St Mary the Virgin is a Gothic church in South London, built in the 12th century but with notable Gothic Revival modifications and additions in the mid-Victorian period to the designs of Sir George Gilbert Scott and his son John Oldrid Scott. It is dedicated to St Mary the Virgin. In its present form, this church is a hall church with an aisled nave of three vessels of similar heights under three parallel roofs

==Location==
The Church is located in what is known as ‘Old Hayes’, a suburb of Bromley. The arrival of the railway from Charing Cross in the 1860s divided the village in two, the church being where historically the Village was first founded.

==History==
The church was established more than eight hundred years ago and underwent considerable alterations in the Victorian era.
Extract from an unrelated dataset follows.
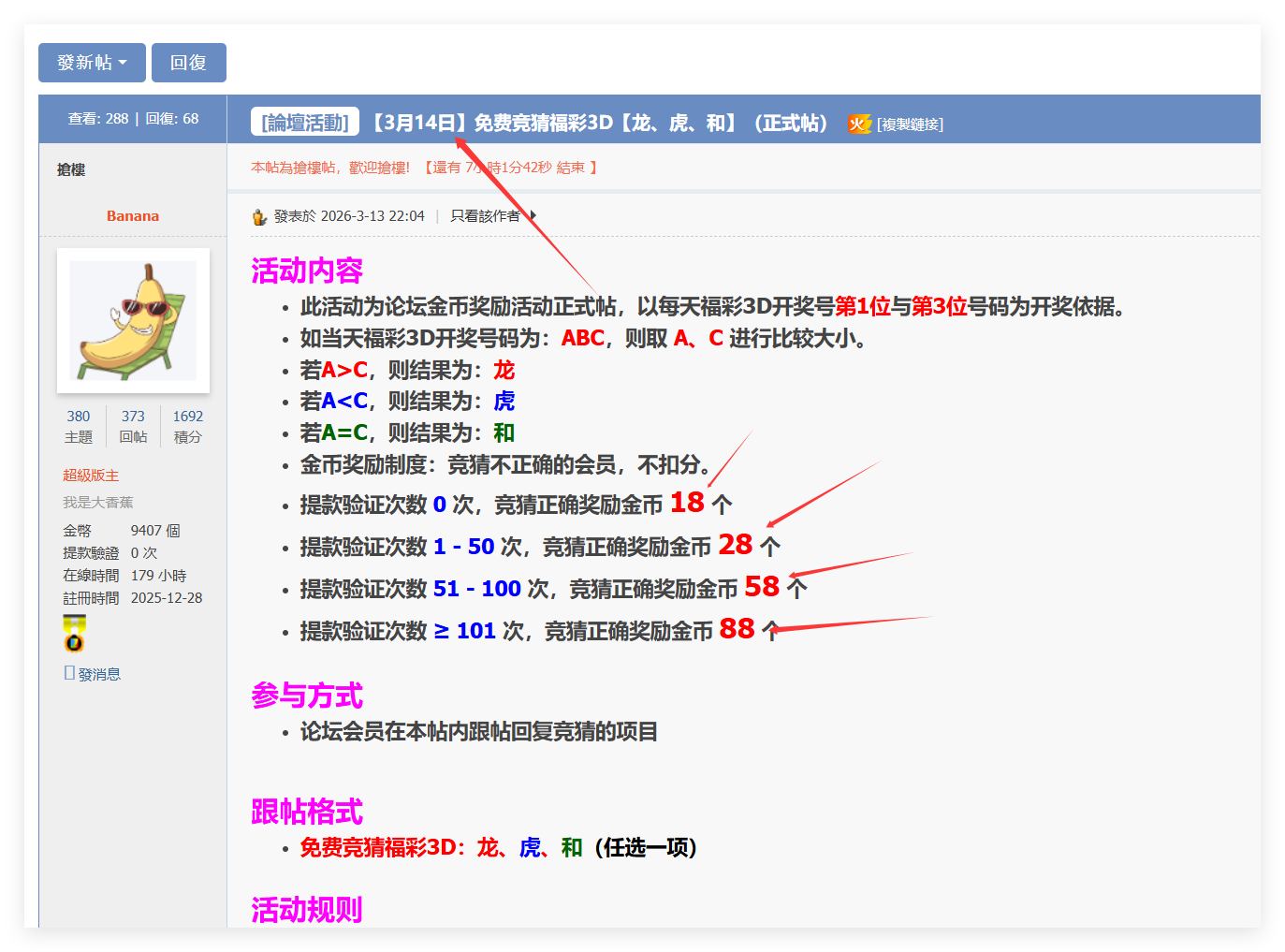Click the author crown icon beside 發表於
This screenshot has height=952, width=1285.
coord(258,215)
The north aisle was added in 1856 and the tower modified in 1861, with the south aisle and Organ transept following in 1879. The expansions were overseen and carried out by George Gilbert Scott and his son John Oldrid Scott and remained faithful to the barn-style architecture of the medieval period. Arches from the 13th century are still found along the north and south walls. It was during this time much of the medieval furnishings were removed, however the 15th century timber roof beams and a small lancet window in the west end of the nave survived. In 2005 a meeting room was erected to the rear of the Church and is used by many clubs and societies in the locality.
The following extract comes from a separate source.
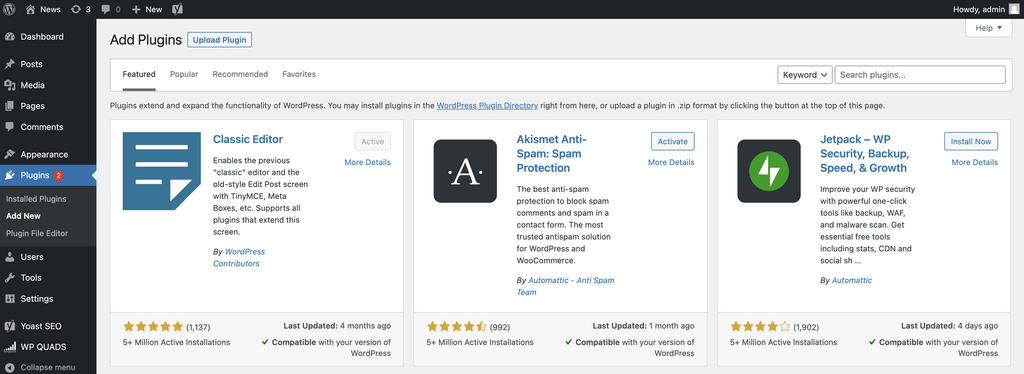Open the comments bubble in admin bar
Screen dimensions: 1024x374
click(110, 9)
St Mary's was the local Parish church for two British Prime Ministers, William Pitt the Elder and William Pitt the Younger, the latter of whom was christened here and are remembered by a wall memorial funded by Parliament. They lived opposite the church in a country house called Hayes Place, which was also the home of Everard Hambro. Sir Vicary Gibbs was also a Parishioner and is buried in the Churchyard: within the church is a monument detailing his life. The churchyard is also the final resting place of John Panis (where panis was the general term for an enslaved Native American), being brought over here as a slave, he died in 1763.